***** DATA PROVIDED

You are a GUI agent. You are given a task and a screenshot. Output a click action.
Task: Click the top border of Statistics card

**********
***** DATA PROVIDED

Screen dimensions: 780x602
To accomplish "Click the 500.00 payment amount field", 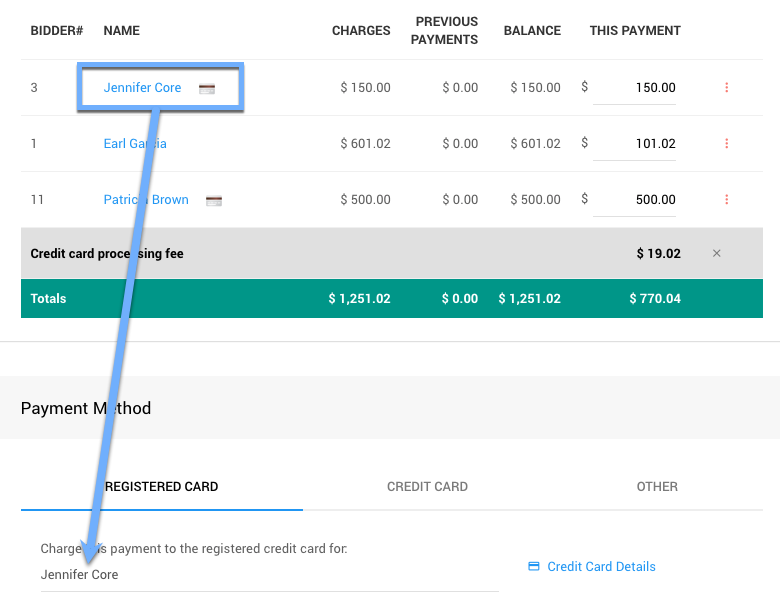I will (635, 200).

**********
***** DATA PROVIDED

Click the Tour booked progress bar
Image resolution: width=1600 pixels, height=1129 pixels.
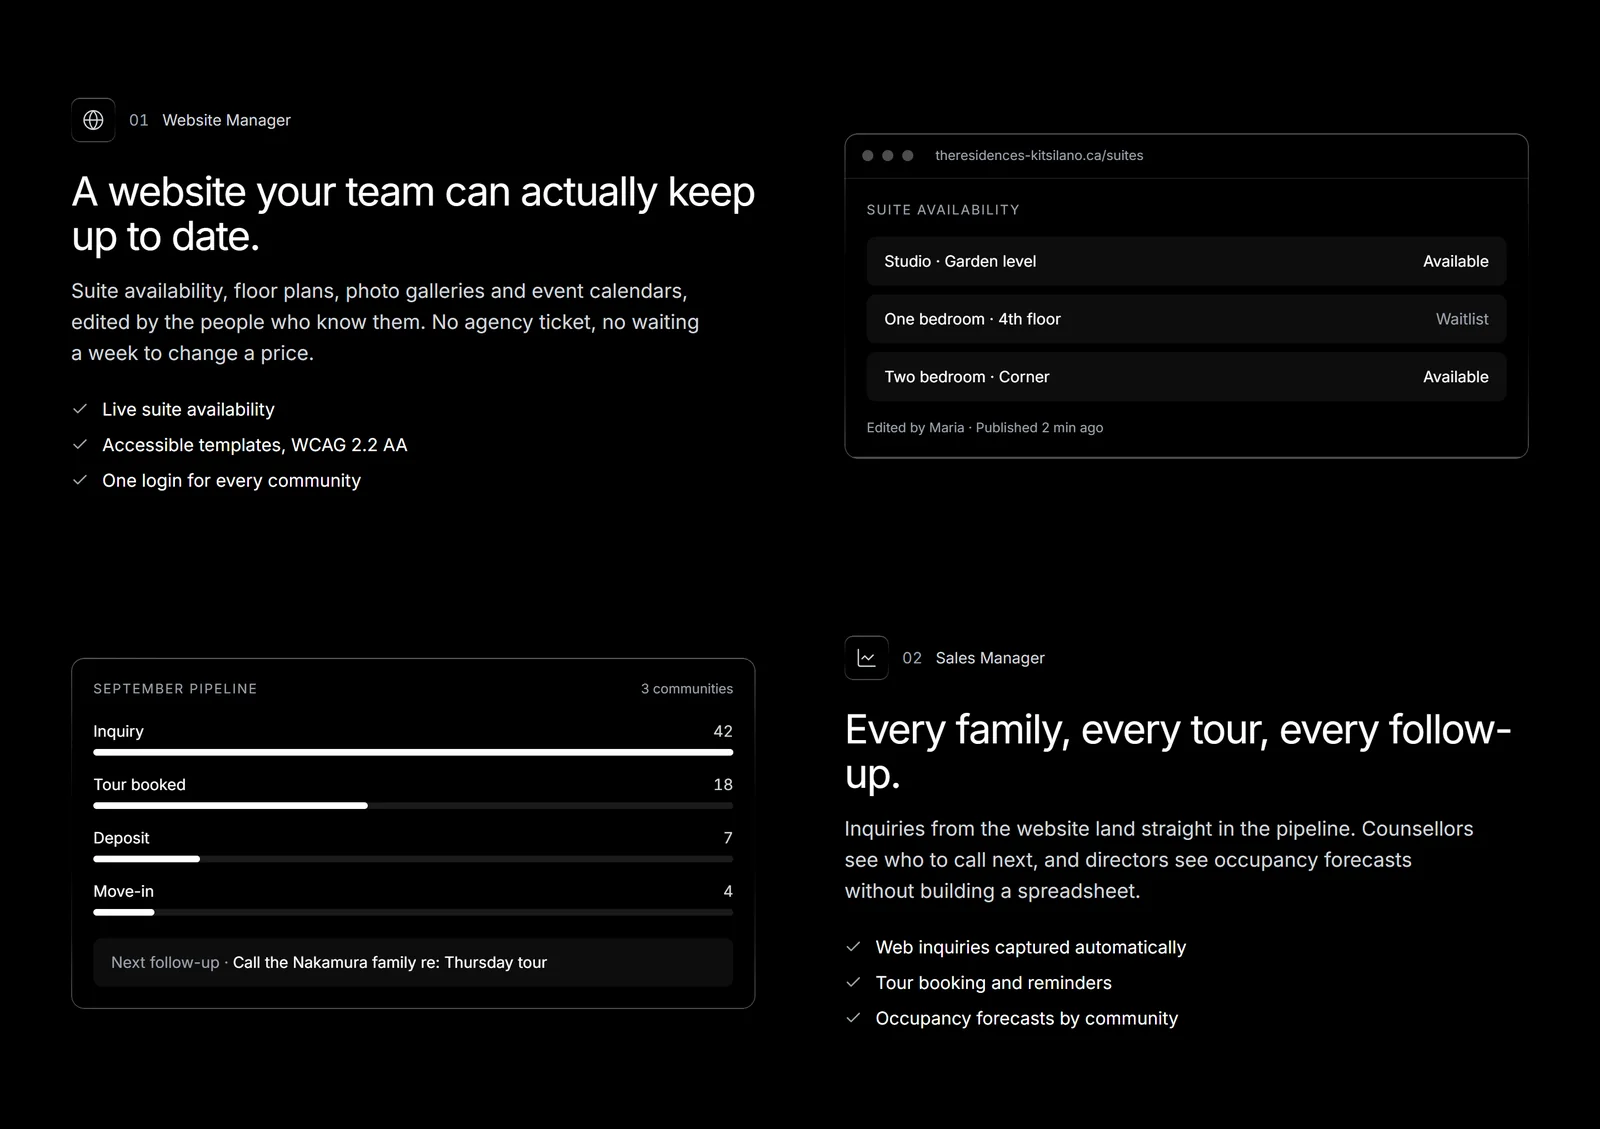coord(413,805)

**********

## PROBLEM STATEMENT
From the records above, repeat exactly the lines from the one with "You are a GUI" through the one with "Task: Click the top border of Statistics card", both included.

## EXERCISE SOLUTION
You are a GUI agent. You are given a task and a screenshot. Output a click action.
Task: Click the top border of Statistics card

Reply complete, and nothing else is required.